Procedural amendment (voluntary) July 5, 1999

Claims (1)

[Scope of Claims] 1. In a thermal transfer ink sheet in which a thermal transfer ink layer is provided on a base film and a back coat material film is provided on the back surface of the base film, the back coat material is a modified heat-resistant material capable of forming an ionic bond or an ion pair. A thermal transfer ink sheet characterized by containing a synthetic resin and modified silicone oil. 2. In a thermal transfer ink sheet in which a thermal transfer ink layer is provided on a base film and a back coat material film is provided on the back surface of the base film, the back coat material contains a modified heat-resistant resin containing a carboxyl group in the molecule and an amino acid in the molecule.
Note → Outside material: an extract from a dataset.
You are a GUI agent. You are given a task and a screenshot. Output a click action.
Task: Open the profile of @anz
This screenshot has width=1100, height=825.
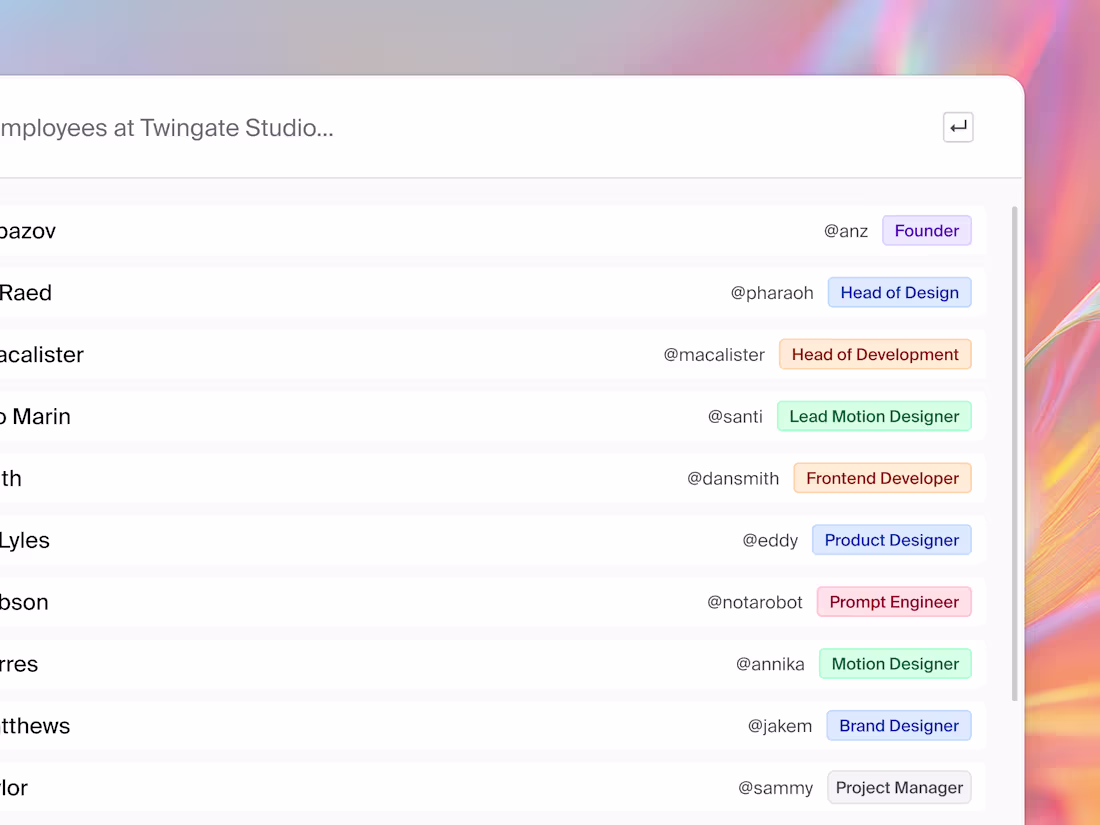pos(845,230)
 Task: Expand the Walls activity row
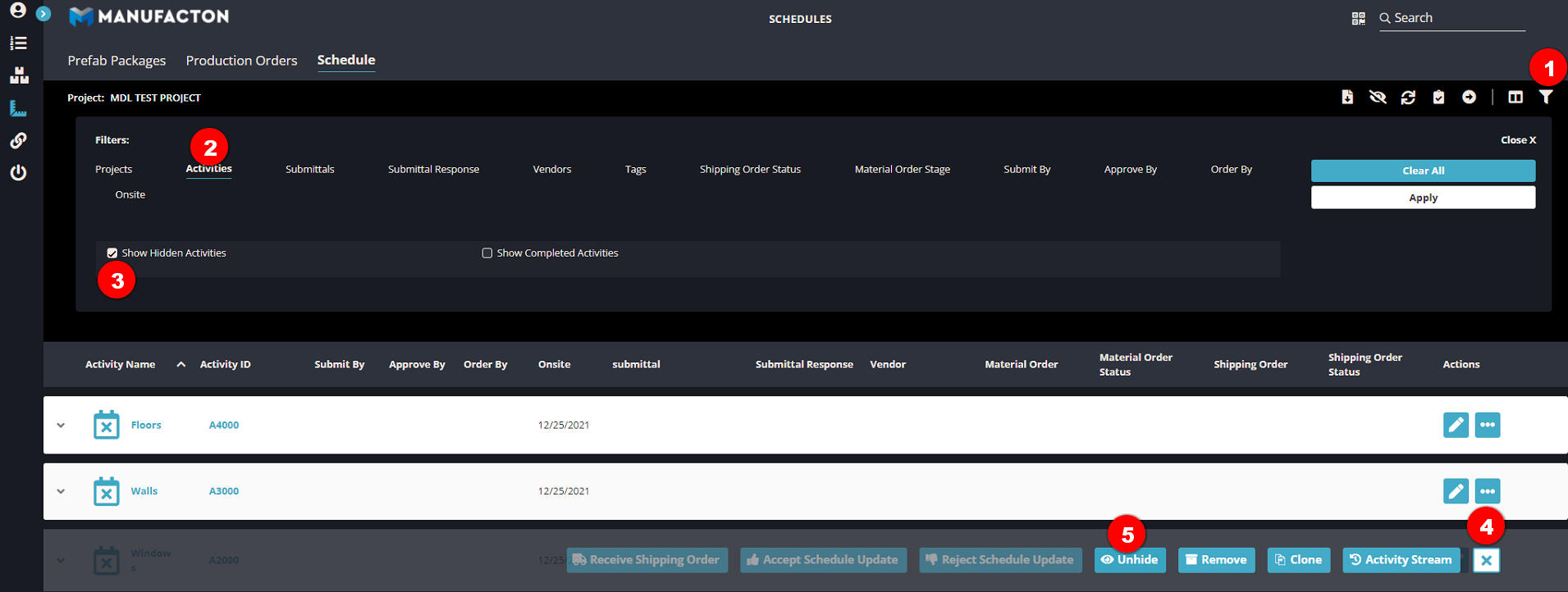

A thermal transfer ink sheet characterized by containing a modified silicone oil containing a group, or a modified heat-resistant resin containing an amino group in its molecule and a modified silicone oil containing a carboxyl group in its molecule. 3. The thermal transfer ink sheet according to claim 2, wherein the modified heat-resistant resin is a carboxyl-modified nitrocellulose resin, and the modified silicone oil is an amino-modified silicone oil. 4. The thermal transfer ink sheet according to claim 3, wherein the back coating material is a mixture of 1 to 50 parts by weight of amino-modified silicone oil to 100 parts by weight of carboxyl-modified nitrocellulose resin. 5. The thermal transfer ink sheet according to claim 3, wherein the carboxyl-modified nitrocellulose resin has a carboxyl equivalent in the range of 2,000 to 20,000. 6. The amino equivalent of the amino-modified silicone oil is 300
The thermal transfer ink sheet according to claim 3, wherein the ink sheet has a molecular weight of 20,000 to 20,000. 7. A heat-resistant film for a thermal transfer ink sheet, characterized in that one side of the film is coated with a compound containing a modified heat-resistant resin capable of forming an ionic bond or an ion pair and a modified silicone oil. 8. A heat-resistant film for a thermal transfer ink sheet, characterized in that one side of the film is coated with a composition in which 1 to 50 parts by weight of an amino-modified silicone oil is added to 100 parts by weight of a carboxyl-modified nitrocellulose resin.